↓

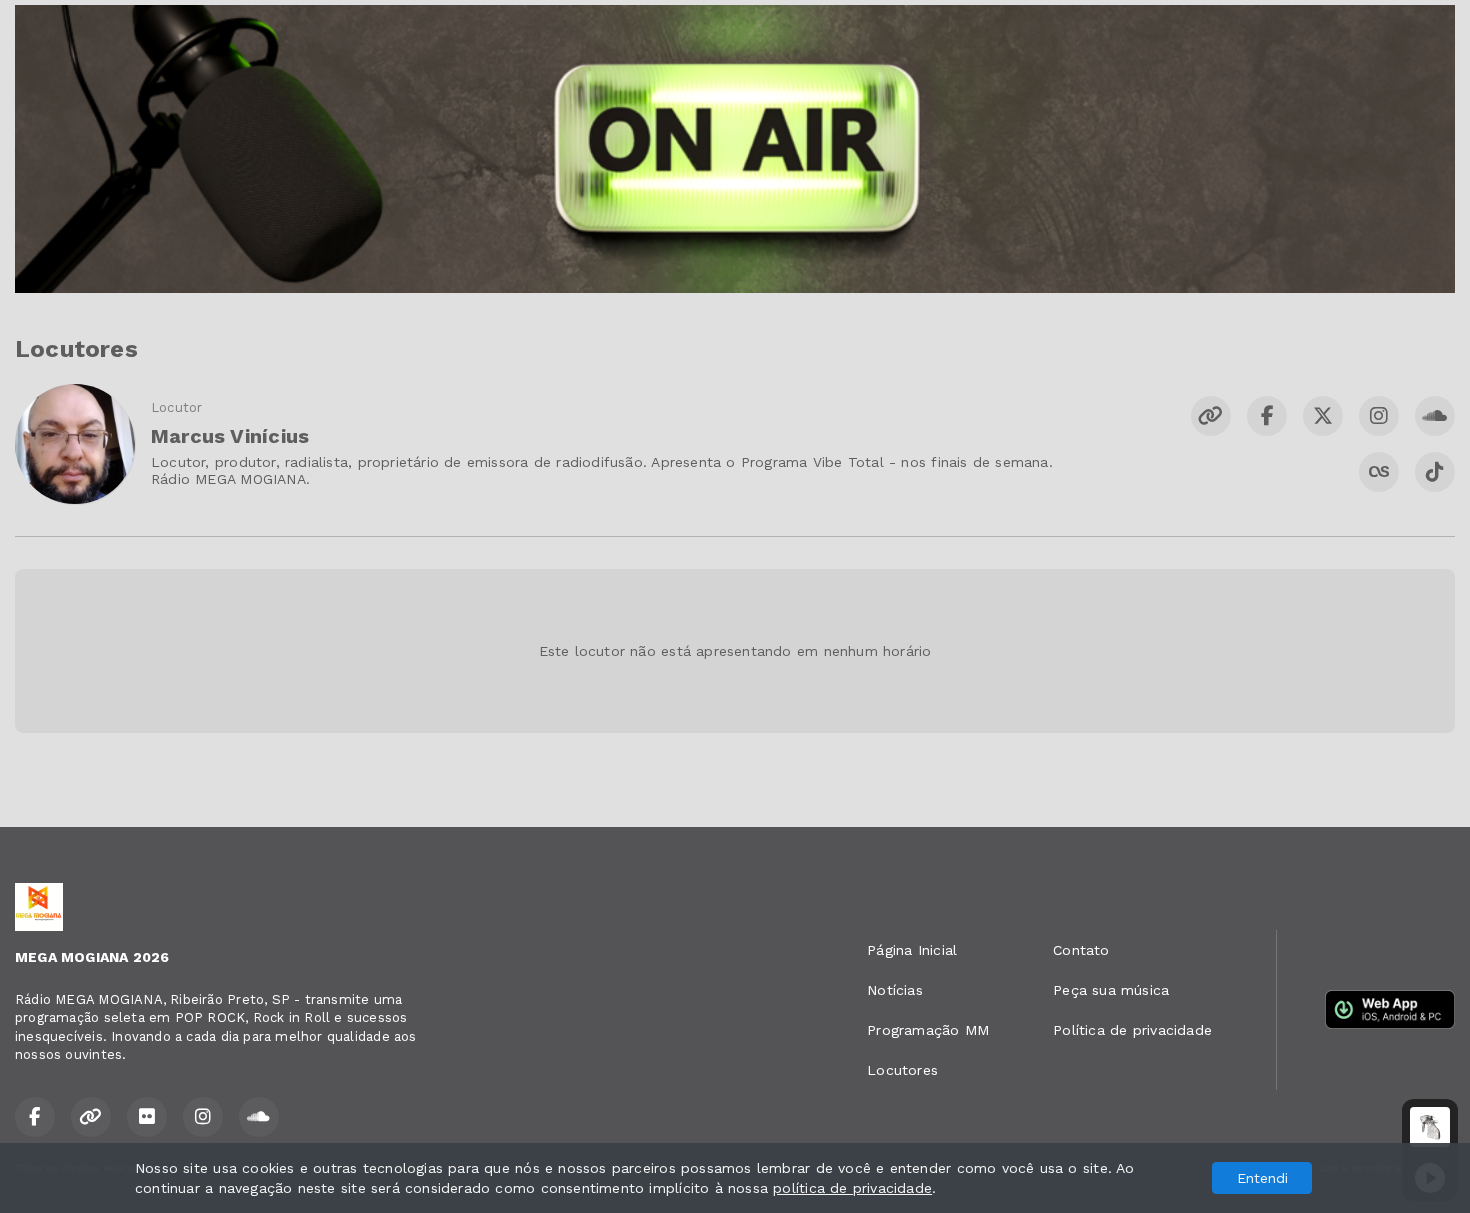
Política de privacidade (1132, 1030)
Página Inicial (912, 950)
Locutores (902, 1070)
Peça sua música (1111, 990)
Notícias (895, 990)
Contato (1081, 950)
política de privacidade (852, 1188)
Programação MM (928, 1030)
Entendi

↑

What you need to do |
Using the listing above, list every line in which the string "privacidade" occurs.

Answer to the problem |
Política de privacidade (1132, 1030)
política de privacidade (852, 1188)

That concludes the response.